Patrimoine et Histoire de Champfromier, par Ghislain LANCEL

Capture de chevaux des armées du Roi à l'Auger
par des hommes de Monnetier en 1637 (Inédit)

 

Le 18 juin 1637 une bande de quatorze hommes de Monnetier, attaque des cavaliers de l'armée du roi dans les "montagnes" de L'Auger (Territoire de Champfromier). Ces brigands sont convaincus d'avoir "démonté quatre d’iceux et pris forcement (par la force) leurs gardes et chevaux", et douze sont condamnés chacun à 50 livres d'amende [AD du diocèse, cure de Champfromier, notaires, f° 11 (22 juillet 1638)]. Ces faits se déroulent en pleine Guerre de Dix ans (commencée en 1634) et deux ans seulement avant les terribles exactions de 1639, qui se solderont par plusieurs morts et au cours desquelles le village de Monnetier sera totalement incendié en deux fois, et Champfromier mis à feu à deux reprises... Ce fait étonne par son audace. Mais il semble finalement n'être que le fait d'un vulgaire brigandage, à moins qu'il ne se range dans la catégorie des principes selon lesquels, ici, lorsque l'on a des soucis, on préfère les régler entre soi, sans que l'administartion s'en mèle (comme on l'avait vu lors de la plantation des bornes, en 1613, par les boucherans).
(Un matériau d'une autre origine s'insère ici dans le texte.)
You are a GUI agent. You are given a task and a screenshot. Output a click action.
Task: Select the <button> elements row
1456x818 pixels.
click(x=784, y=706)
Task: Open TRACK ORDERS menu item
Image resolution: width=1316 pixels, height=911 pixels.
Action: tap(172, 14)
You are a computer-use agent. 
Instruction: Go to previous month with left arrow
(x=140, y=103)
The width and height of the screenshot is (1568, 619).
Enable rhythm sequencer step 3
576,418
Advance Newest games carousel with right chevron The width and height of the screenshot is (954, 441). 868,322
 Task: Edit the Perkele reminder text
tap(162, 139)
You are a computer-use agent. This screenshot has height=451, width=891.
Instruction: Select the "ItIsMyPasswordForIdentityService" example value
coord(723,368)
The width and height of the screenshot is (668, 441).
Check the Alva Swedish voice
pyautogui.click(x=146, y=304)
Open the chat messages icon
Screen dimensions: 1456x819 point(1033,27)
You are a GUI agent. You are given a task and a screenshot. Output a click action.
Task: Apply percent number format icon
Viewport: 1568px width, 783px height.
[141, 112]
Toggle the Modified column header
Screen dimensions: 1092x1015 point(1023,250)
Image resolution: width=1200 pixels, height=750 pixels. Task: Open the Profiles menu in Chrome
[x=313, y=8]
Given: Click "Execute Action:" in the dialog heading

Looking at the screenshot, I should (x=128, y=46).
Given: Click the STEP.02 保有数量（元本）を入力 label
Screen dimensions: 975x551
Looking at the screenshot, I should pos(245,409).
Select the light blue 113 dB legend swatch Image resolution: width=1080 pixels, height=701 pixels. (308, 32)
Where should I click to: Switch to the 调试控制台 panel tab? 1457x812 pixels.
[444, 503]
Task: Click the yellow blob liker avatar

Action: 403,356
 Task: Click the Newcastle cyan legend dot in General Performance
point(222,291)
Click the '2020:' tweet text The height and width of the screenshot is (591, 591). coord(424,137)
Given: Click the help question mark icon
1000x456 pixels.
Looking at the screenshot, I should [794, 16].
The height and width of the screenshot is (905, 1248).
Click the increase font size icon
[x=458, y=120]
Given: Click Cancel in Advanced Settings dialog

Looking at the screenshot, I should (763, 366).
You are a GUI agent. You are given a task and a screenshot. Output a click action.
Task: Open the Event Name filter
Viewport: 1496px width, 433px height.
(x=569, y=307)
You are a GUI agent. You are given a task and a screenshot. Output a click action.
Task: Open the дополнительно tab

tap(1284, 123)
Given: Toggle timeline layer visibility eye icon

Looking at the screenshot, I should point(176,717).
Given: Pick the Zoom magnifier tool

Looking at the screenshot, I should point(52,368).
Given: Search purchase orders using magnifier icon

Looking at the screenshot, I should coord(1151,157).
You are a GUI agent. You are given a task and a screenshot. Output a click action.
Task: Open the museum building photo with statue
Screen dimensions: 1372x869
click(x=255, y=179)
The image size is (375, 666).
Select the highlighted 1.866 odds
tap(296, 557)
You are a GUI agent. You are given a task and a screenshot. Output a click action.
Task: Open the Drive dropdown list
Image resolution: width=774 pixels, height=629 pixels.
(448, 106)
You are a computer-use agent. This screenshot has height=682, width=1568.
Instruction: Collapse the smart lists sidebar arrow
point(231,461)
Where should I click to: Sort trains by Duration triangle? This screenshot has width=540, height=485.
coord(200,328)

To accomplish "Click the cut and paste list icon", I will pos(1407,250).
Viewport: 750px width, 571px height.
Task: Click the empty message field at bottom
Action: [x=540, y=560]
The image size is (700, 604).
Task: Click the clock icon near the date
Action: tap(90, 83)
Les faits rapportés par la sentence


Chevau-léger (1635-36)

C'est par une copie d'extrait de sentence que l'on apprend les faits. Quoique bref et en partie redondant (nom des prévenus), la sentence révèle un contenu surprenant et inédit jusqu’à ce jour : 12 hommes de Monnetier sont convaincus d'avoir, le 18 juin 1637, assaillis dans la montagne de L’Auger, entre les villages de Giron et Champfromier, des cavaliers de l’armée du Roi commandés par le duc de Rohan, alors au Pays de Gex. Attaquant avec des bâtons, des haches et des pierres, ils mettent à terre quatre des cavaliers et s'emparent par la force de leurs équipements et de leurs chevaux. Par la suite, ils auraient remis leur prise au Sieur de Montjouvent. Pour ces faits, ils sont condamnés solidairement, chacun à une amende de 50 livres envers le procureur d’office de la Terre de Nantua, dont relèvent les lieux .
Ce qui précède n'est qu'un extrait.